▸ **EXERCISE REQUIREMENTS**
What needs transcribing is the line with "Copyright (39, 2326)" and every line after it to the end of the records, exactly and alone, with no pictures.

▸ **SOURCE DATA**

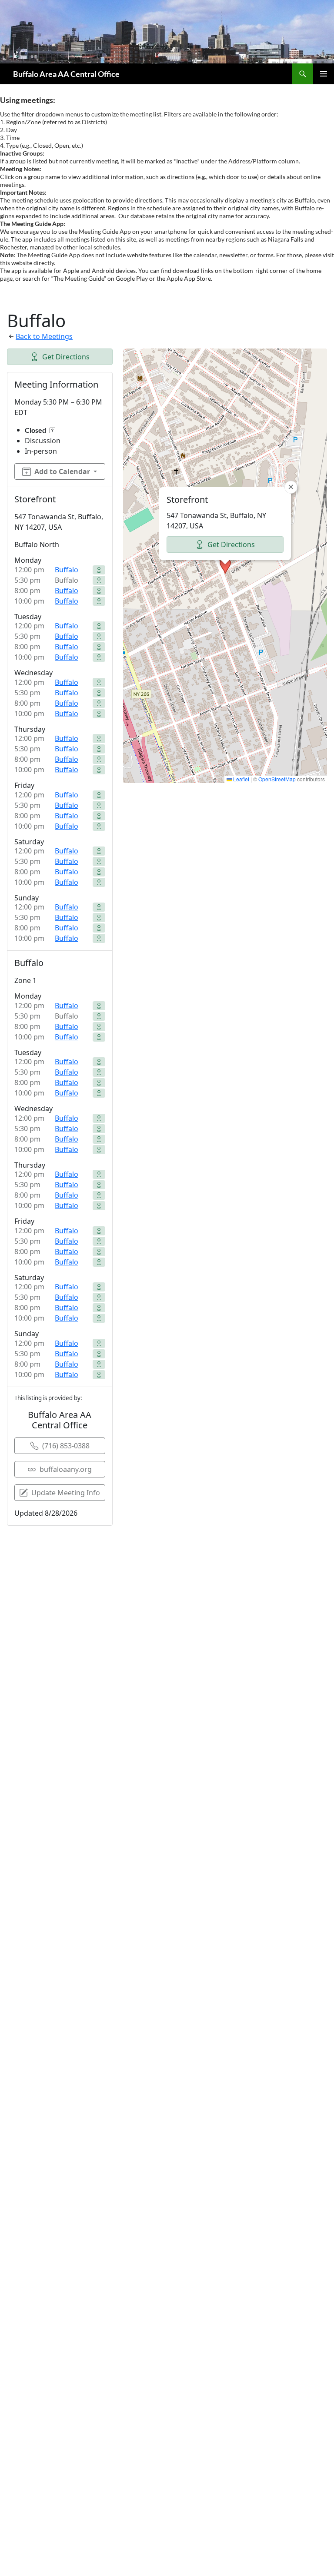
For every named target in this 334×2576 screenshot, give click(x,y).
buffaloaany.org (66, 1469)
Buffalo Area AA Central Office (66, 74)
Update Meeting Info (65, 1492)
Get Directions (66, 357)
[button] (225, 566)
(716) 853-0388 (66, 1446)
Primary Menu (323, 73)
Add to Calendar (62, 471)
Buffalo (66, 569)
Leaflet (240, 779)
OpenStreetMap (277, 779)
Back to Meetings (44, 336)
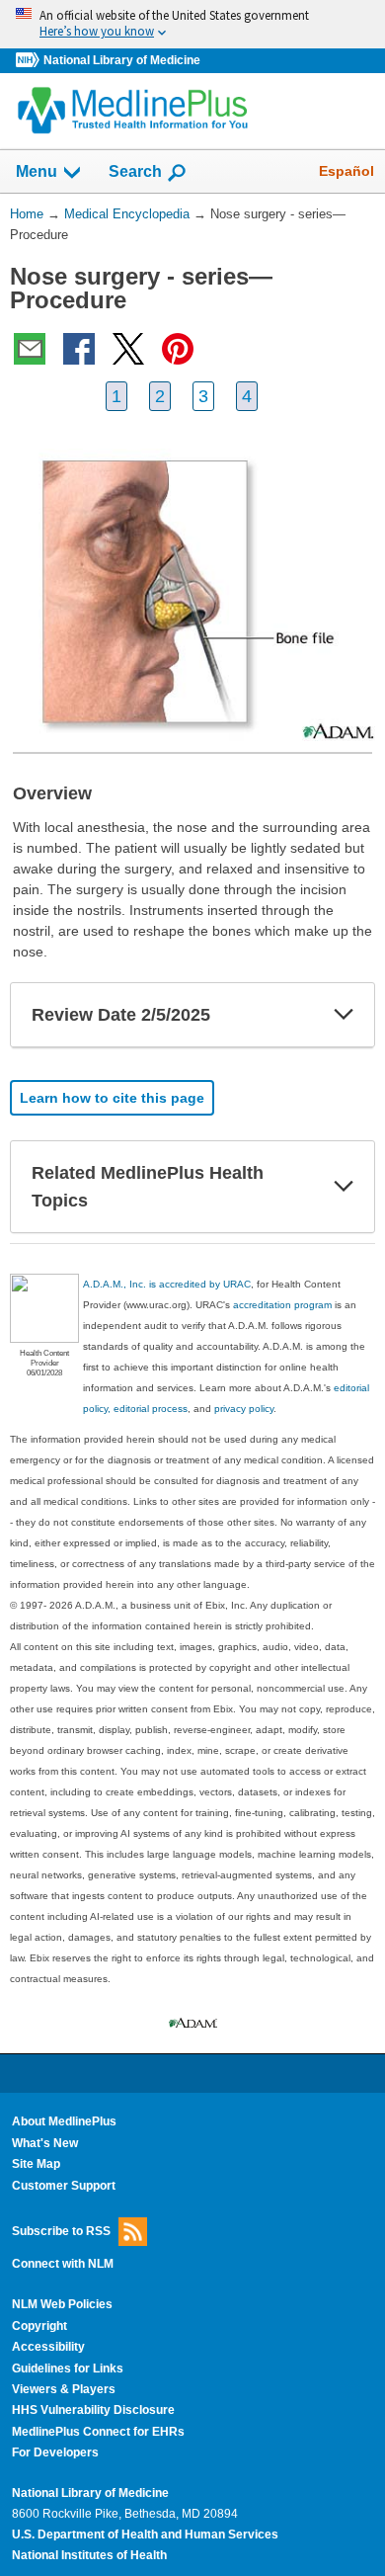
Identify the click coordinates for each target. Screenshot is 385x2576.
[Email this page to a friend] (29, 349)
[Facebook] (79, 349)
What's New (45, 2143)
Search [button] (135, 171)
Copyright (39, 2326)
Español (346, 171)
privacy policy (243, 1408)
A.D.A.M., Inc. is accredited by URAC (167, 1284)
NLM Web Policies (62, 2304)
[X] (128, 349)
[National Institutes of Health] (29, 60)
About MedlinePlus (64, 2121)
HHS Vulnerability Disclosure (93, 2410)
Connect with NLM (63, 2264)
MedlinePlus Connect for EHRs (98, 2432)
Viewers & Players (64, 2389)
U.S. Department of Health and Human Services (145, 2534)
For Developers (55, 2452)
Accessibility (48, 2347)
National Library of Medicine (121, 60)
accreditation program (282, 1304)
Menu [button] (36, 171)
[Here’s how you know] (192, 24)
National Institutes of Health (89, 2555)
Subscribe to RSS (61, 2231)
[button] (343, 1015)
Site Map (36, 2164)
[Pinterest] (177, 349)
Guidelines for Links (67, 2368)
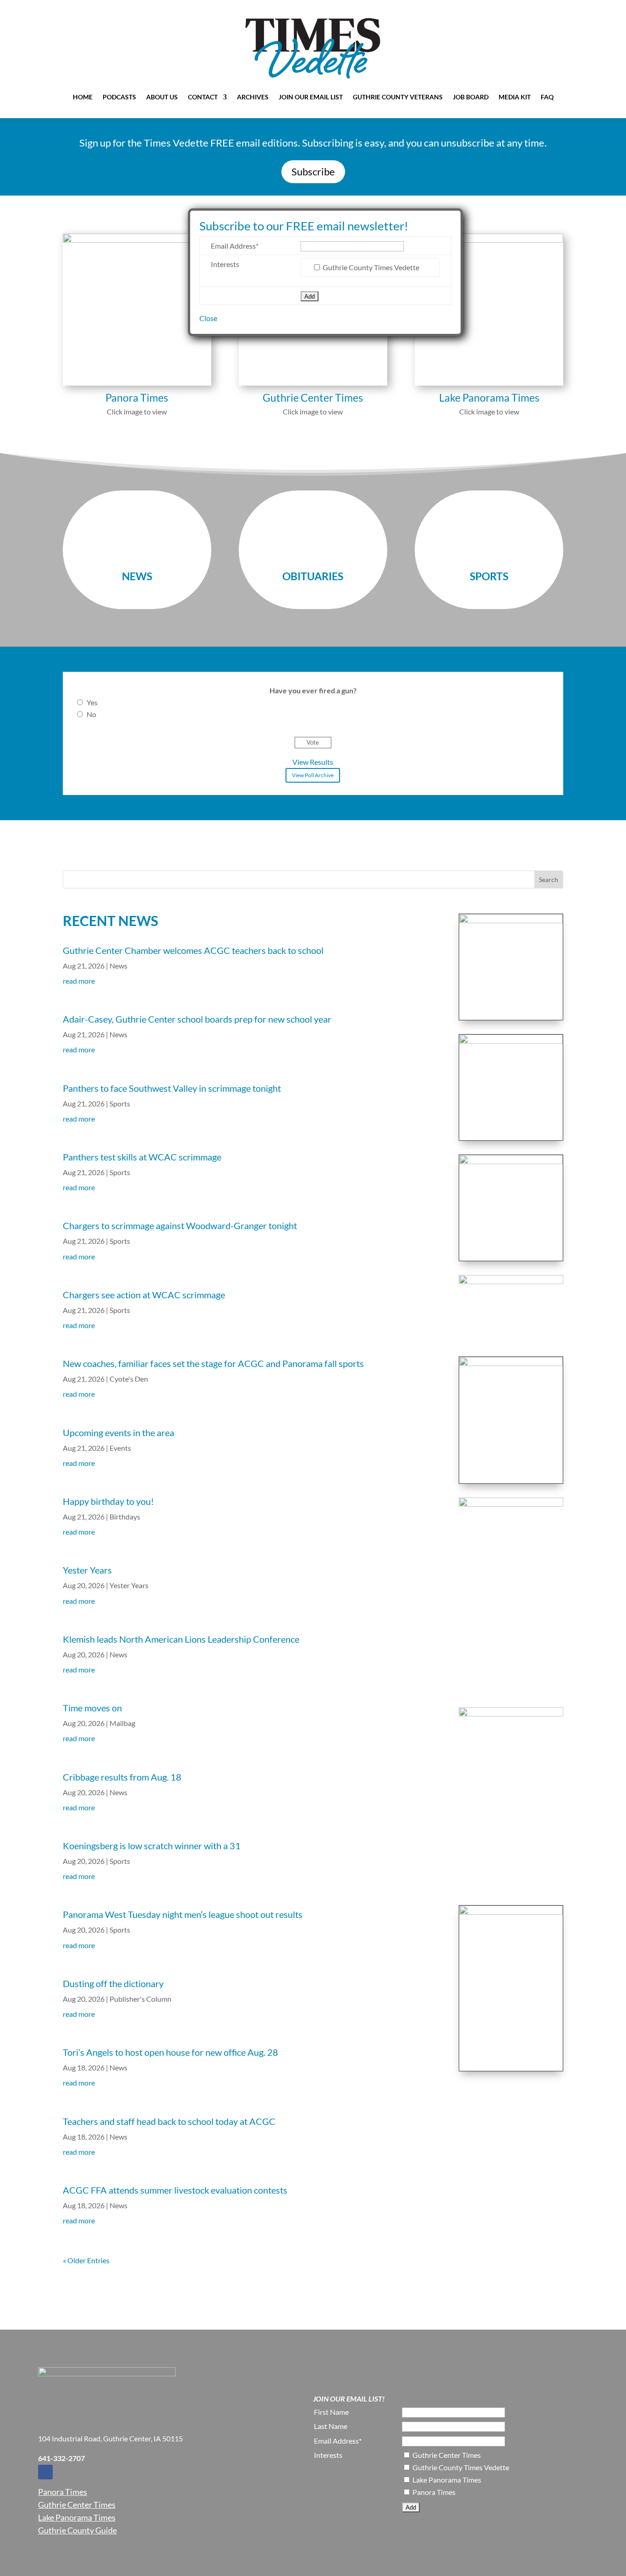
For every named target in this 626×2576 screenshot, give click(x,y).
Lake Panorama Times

▸ **RESPONSE**
Copyright (39, 2326)
Español (346, 171)
privacy policy (243, 1408)
A.D.A.M., Inc. is accredited by URAC (167, 1284)
NLM Web Policies (62, 2304)
[X] (128, 349)
[National Institutes of Health] (29, 60)
About MedlinePlus (64, 2121)
HHS Vulnerability Disclosure (93, 2410)
Connect with NLM (63, 2264)
MedlinePlus Connect for EHRs (98, 2432)
Viewers & Players (64, 2389)
U.S. Department of Health and Human Services (145, 2534)
For Developers (55, 2452)
Accessibility (48, 2347)
National Library of Medicine (121, 60)
accreditation program (282, 1304)
Menu [button] (36, 171)
[Here’s how you know] (192, 24)
National Institutes of Health (89, 2555)
Subscribe to RSS (61, 2231)
[button] (343, 1015)
Site Map (36, 2164)
[Pinterest] (177, 349)
Guidelines for Links (67, 2368)
For every named target in this 626×2576 screenshot, give click(x,y).
Lake Panorama Times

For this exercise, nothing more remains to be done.